Love Scoble’s Facebook Yammering!

Robert ScobleI love it so much that I think I’ll add more. But let’s be kinder to ourselves—for good reason!—and not call it yammering. Blabbing? No, that won’t do either.

How about exegesis-ing? Ya, that’s perfectly highfalutin. Facebook is serious stuff, man.

And so I come to point out that Facebook should allow each of us to dismiss items in our News Feeds. Then they could learn what don’t like. In turn, that would free up lots of valuable real estate for news items we do like. The result is a personalized News Feed we all appreciate a little more.

But what to do about ads? Does it make sense to allow us to dismiss those as well? Will miserly users like me automatically dismiss all ads just to spite the advertiser? Maybe, but other users may dismiss only ones they really don’t like and make room for Facebook to serve up ads they do. Being able to separate the wheat and chaffe, of course, allows one to reap more value from the wheat.

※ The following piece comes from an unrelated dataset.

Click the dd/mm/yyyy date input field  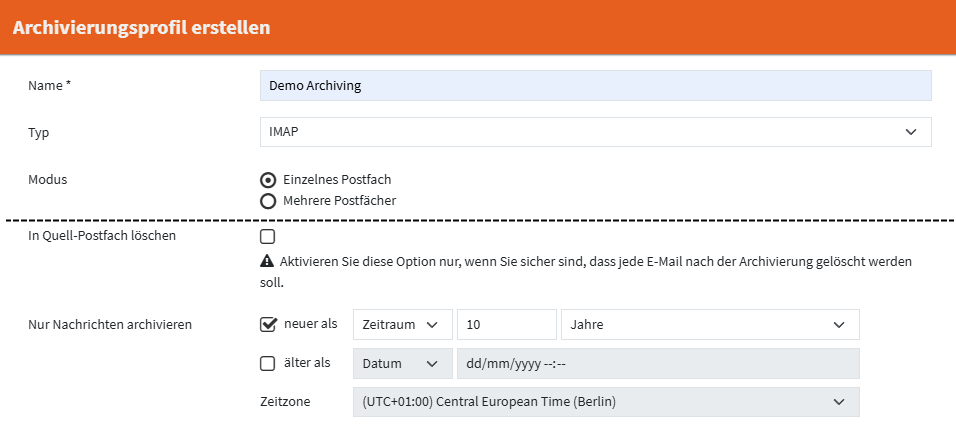click(658, 364)
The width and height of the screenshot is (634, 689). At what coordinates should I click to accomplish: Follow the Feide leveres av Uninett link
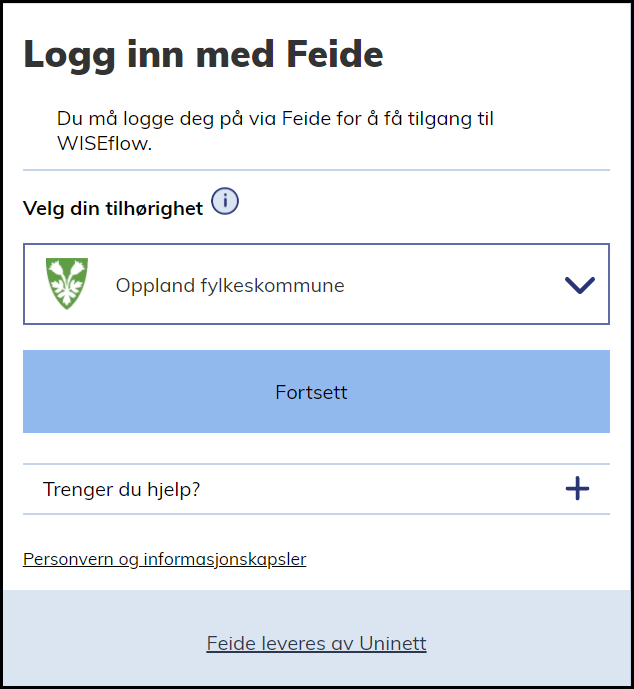316,644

While we’re on the topic of Facebook, meanwhile, I’d also love it if I could browse the items on the Google Reader Shared Items app by tag. I would click on a tag in the feed and then see the most popular posts, among my friends or universally. That would be one small step toward a new world of news in which the bits of content that discuss people and issues are actually contingent on those people and issues (well, in this case, issues, anyhow). That would be one small step toward letting the “story” wiggle free from the “article” or “post”—the “bit of content,” as it were. (I posted my request on Mario Romero’s dedicated “request features” discussion board.)